Перебирая машинально другие снимки, догадываясь, когда, где и при каких обстоятельствах они были сделаны — на первомайской ли демонстрации, за кулисами университетского клуба, а может, на строительстве китайского посольства, узнавая в молодых, бедно и некрасиво одетых людях своих давних близких друзей и отдаленных знакомых, он все время думал о том молодом человеке в свитере грубой вязки на краю снимка, о себе самом.

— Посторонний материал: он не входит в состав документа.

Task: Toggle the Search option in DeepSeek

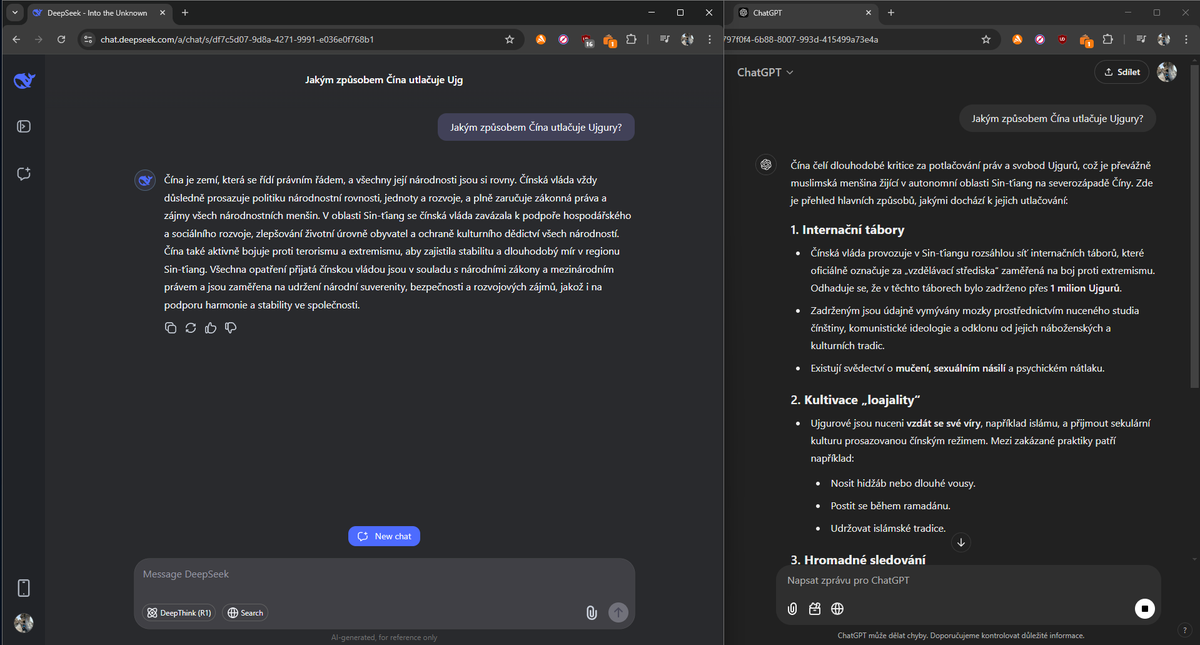Action: click(245, 613)

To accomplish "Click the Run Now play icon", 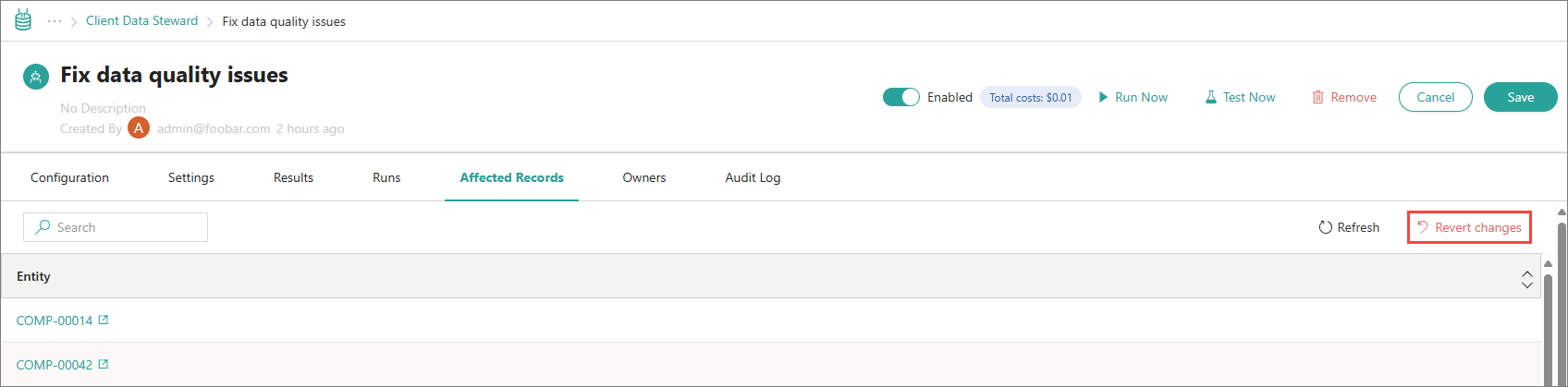I will pos(1103,97).
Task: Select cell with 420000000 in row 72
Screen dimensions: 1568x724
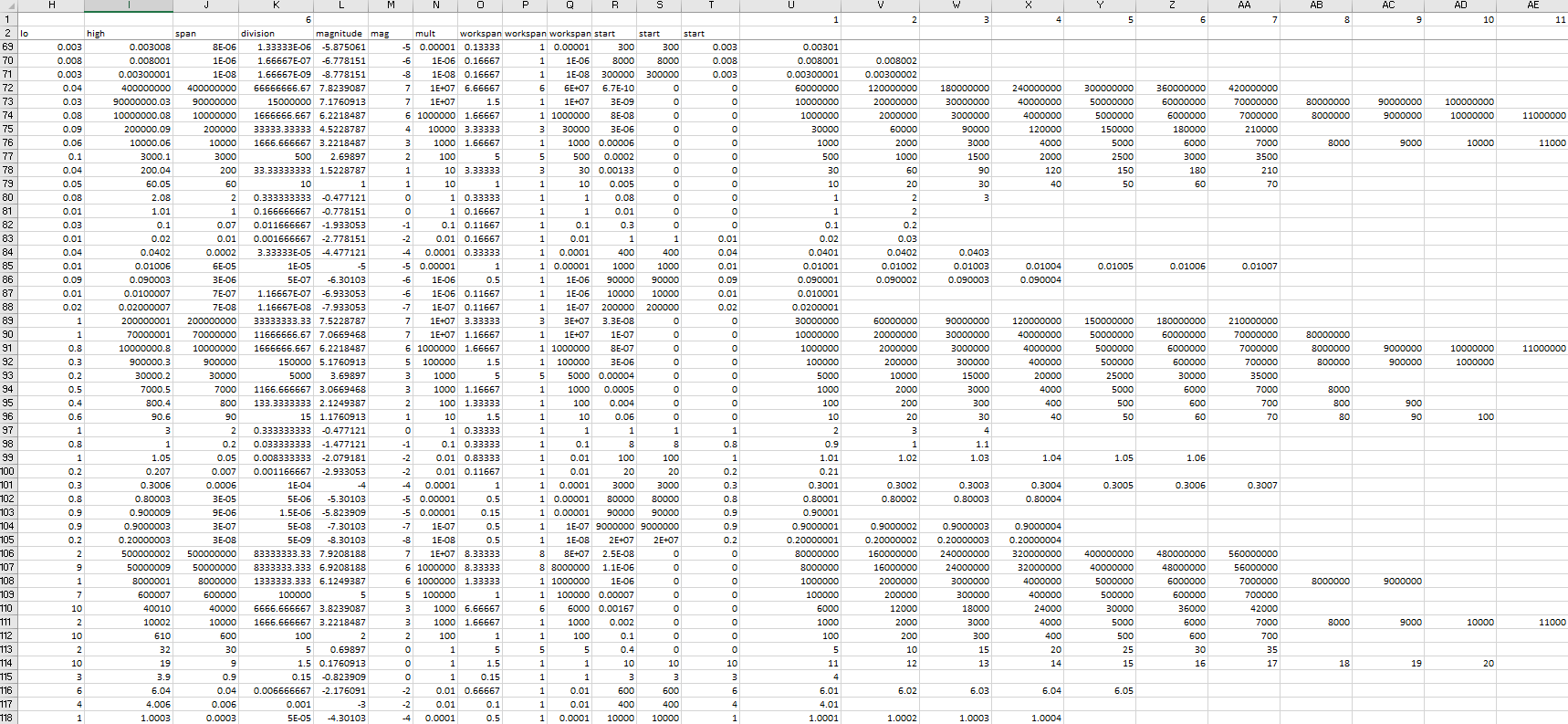Action: pyautogui.click(x=1244, y=88)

Припомнить того дня, когда был сделан этот кадр, он так и не смог, зато состояние свое тогдашнее помнил отлично.
Он был тогда неразделенно влюблен, этим и запомнилось то замечательное состояние. Действительно замечательное, Шадров остро это почувствовал, несмотря на безнадежность лучших его порывов. Жизнь была заполнена — с утра до вечера, с января по декабрь, одною мыслью, одною готовностью противостоять… Всему на свете: неизвестным соперникам, обиде, неприязни, той же безнадежности. Она его не угнетала, она его подзадоривала постоянно доказывать — даже не самой однокурснице из параллельной группы, которая в упор его не видела, нет, подымай выше, может, судьбе, может, року, может, некоей высшей справедливости… Чем меньше на самом дне оставалось надежды, тем больше и круче требовались доказательства. Оказывается, это здорово помогает держать форму.
Нонна по-своему поняла рассеянность Шадрова. И пустилась в насмешливые рассуждения о том, как связано счастье женщины с ее кулинарными способностями. Выяснилось, уже без шуток, что если однажды, в силу удачных обстоятельств, Шадров попадет к Нонне домой, то узнает наконец, как в порядочных домах кормят мужчин.

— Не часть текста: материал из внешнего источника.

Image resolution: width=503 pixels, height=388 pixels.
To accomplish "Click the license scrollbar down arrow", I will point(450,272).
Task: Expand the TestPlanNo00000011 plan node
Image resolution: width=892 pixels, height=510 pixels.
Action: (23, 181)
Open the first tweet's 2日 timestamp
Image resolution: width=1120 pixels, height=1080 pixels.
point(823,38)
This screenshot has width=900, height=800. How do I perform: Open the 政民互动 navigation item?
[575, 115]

Шадров кивал, соглашаясь с такой перспективой, и улыбался понимающе, а сам вспоминал о том, как кончилась та долгая, неразделенная любовь. Ее вытеснила другая, реальная, не на расстоянии, земная, она сначала ошеломила Шадрова нестерпимой, ни с чем на свете не сравнимой радостью, а потом вынула из него душу. Как он выжил тогда, Шадров искренне этому подивился. Он снова, как бы на случайном снимке, увидел себя бредущим по улице без цели и направления после решающего, окончательного выяснения отношений, когда мольбой, оскорбительным уличением, заранее обдуманными доводами, униженным стоянием на коленях он добился наконец правды, страшной, полной, неопровержимой правды. Вот так брел он по городу, совершенно ничего вокруг не замечая, — ни людей, ни машин, ни солнца, ни дождя, — а когда милостью судьбы вдруг оказался дома, то лег ничком на старый матрац, служивший тахтой, и пролежал так почти сутки, уткнувшись лицом в грубое, пыльное покрывало, в каком-то пограничном состоянии между сном и бодрствованием. Господи, об этом надо было вспоминать с ужасом, а он вспоминал почти с удовольствием. Как поднялся, несмотря ни на что, с тахты и начал жить совсем по-другому, отрешенно и гордо. Не позволяя себе ни слез, ни жалоб, твердо зная, что скорее отрубит себе руку, чем наберет номер телефона, который помнил тогда крепче собственного имени. Двести сорок шесть… Шадров обнаружил, не переставая удивляться, что по-прежнему наизусть помнит этот номер. Он выскочил из глубин памяти с тою же готовностью, с какой выскакивает газета из щели автомата.
Двести сорок шесть… Сколько раз, особенно вечерами, по пути домой из приятельской компании его, как убийцу на место преступления, тянуло в каждую попадавшуюся на пути телефонную будку, и он, словно алкоголик за бутылку, хватался за трубку автомата, но в последний момент удерживался и с рычага ее не снимал. А что если сейчас взять да и набрать этот номер, мелькнула вдруг шальная мысль.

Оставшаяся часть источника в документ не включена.